• **SELECTION**
Biometric systems relying on a single trait have to contend with a variety of practical problems like noise, non-university, upper bound on identification accuracy, spoof attacks, etc. [1]. In order to address some of the limitations and improve recognition performance, multiple sources of information are proposed to be combined together to form multimodal biometric systems, which are generally believed to be more reliable and have attracted much attention recently. In the past decade, various multimodal combinations have been reported, including face and fingerprint [2], [3], face and iris [4], fingerprint and iris [3], face and ear [5], [6], [7], [8], [9], [10], etc. Based on the type of information available in a certain module, different levels of fusion can be defined, i.e., sensor level, feature level, and match score, rank, decision levels. Sanderson and Paliwal [11] categorized the fusions performed at the former two levels into pre-classification category, and call the rest as post-classification fusion. Post-classification fusions are fairly popular due to the ease of accessing and processing the match scores, ranks and individual decisions. In contrast, combinations at early stage are relatively difficult because the raw biometric data may contain noisy or redundant data, while features extracted from different biometric traits may be incompatible. Moreover, even the multimodal system using feature level fusion does not work when one or more modalities of query samples are not available [12]. Nevertheless, because of the capability of utilizing more information for classification, pre-classification fusions have drawn more attention in recent years. Especially, feature level fusion can exploit the most discriminative information and eliminate the redundant/adverse information from the raw biometric data, and hence it is expected to provide better performance [4]. In this paper, we will focus on feature level fusion and intend to address some limitations existing in face and ear based multimodal biometric.

• **DATASET EXCERPTS**
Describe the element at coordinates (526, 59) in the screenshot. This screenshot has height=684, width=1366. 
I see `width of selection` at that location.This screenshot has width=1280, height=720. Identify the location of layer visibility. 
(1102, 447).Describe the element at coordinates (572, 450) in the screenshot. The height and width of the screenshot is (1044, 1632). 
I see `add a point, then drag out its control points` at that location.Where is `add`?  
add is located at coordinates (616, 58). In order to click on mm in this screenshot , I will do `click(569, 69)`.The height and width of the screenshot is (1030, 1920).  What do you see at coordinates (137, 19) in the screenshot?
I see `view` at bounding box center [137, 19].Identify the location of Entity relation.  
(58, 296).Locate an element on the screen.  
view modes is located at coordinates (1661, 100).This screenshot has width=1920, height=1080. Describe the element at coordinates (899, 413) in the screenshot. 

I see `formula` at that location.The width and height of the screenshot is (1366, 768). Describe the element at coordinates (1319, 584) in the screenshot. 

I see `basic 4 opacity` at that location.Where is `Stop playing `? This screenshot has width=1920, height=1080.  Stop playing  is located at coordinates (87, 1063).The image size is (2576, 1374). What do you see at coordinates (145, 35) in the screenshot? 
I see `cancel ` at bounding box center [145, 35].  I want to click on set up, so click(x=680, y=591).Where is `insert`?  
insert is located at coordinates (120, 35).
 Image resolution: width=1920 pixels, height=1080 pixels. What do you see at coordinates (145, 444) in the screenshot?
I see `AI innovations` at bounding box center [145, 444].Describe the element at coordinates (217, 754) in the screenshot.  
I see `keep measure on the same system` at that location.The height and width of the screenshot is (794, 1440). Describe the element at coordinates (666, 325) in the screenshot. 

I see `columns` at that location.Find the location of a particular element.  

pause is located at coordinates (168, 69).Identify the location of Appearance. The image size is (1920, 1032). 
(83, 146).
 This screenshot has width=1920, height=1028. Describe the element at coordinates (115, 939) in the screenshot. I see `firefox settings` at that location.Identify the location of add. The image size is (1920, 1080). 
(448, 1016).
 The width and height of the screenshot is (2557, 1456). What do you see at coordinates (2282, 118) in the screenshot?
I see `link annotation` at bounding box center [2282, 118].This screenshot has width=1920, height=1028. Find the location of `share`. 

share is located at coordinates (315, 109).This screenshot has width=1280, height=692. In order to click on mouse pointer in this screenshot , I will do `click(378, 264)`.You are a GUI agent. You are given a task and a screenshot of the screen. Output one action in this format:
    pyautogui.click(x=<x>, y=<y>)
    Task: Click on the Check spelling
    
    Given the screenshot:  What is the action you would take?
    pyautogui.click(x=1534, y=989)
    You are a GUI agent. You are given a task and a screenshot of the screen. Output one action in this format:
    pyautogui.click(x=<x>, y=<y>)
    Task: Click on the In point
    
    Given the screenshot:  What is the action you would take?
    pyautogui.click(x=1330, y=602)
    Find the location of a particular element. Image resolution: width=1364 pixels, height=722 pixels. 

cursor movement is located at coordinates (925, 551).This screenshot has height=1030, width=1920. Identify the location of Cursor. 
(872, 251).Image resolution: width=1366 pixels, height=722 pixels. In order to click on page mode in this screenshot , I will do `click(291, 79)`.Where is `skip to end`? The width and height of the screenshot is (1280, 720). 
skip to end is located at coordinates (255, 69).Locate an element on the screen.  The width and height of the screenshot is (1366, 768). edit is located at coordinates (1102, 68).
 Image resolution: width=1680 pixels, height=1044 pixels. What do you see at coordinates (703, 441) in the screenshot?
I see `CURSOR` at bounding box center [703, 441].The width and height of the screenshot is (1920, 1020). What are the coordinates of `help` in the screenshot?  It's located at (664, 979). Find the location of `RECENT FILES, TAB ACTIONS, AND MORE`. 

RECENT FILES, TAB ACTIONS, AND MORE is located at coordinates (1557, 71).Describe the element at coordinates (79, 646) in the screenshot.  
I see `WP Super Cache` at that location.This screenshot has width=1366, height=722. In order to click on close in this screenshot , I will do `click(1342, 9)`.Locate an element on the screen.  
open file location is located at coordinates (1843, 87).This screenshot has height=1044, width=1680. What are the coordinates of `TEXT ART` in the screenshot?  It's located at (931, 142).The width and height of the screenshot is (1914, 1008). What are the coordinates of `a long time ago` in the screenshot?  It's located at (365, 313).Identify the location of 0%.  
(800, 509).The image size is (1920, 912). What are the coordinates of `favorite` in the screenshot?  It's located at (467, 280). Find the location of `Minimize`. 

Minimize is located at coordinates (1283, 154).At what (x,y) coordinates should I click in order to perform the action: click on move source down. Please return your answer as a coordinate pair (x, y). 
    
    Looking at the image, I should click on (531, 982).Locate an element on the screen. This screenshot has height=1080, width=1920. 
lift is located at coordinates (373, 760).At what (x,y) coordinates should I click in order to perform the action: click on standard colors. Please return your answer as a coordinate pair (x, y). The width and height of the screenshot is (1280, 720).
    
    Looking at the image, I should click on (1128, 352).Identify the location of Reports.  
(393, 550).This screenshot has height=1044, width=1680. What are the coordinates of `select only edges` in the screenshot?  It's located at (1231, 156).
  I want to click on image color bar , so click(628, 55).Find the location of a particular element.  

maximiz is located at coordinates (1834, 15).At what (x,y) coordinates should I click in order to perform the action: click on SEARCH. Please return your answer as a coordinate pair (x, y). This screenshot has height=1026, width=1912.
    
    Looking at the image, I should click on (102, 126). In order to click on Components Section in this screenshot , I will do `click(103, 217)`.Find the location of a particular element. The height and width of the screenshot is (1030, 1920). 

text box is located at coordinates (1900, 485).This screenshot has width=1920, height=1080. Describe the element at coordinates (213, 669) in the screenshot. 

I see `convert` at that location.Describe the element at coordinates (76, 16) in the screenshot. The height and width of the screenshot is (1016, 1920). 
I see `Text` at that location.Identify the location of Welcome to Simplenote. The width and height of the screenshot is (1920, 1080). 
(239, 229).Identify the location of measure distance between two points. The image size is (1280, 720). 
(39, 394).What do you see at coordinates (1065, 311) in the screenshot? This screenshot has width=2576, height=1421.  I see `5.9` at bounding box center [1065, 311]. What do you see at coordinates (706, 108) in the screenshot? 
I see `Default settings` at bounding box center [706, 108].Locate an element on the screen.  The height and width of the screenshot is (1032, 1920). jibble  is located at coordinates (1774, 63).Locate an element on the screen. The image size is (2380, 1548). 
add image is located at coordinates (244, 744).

• **WHAT IS ASKED**
(1) In the biometrics passage, which two fusion levels did Sanderson and Paliwal place in the pre-classification category?
(2) Pick up the biometrics passage after its last sentence and keep writing it.
The material is separate from the biometrics passage.

• **ANSWERS GIVEN**
(1) The sensor level and the feature level.

(2)
Most recently, Sparse Representation based Classification (SRC) techniques have been successfully applied in Face Recognition (FR), and have becoming state-of-the-art techniques in pattern recognition [13], [14], [15], [16], [17]. SRC firstly encodes the query sample with a training sample dictionary and then classifies it to the class which yields the least square coding error. SRC could be seen as a more general model than the previous nearest classifiers, like Nearest Neighbor (NN), Nearest Feature Line (NFL) [18] and Nearest Subspace (NS) [19], [20], [21], and it uses the samples from all classes to collaboratively represent the query sample to overcome the small-sample-size problem in FR [14]. In this paper, we propose to apply SRC techniques, including the original SRC [13] and Robust Sparse Coding model (RSC) [17], to face and ear based multimodal biometric. Two SR-based multimodal methods are developed, namely Multimodal SRC (MSRC) and Multimodal RSC (MRSC). In these methods, appearance-based features of face and ear are separately extracted by using Principal Component Analysis (PCA) [22], and are then directly concatenated in series.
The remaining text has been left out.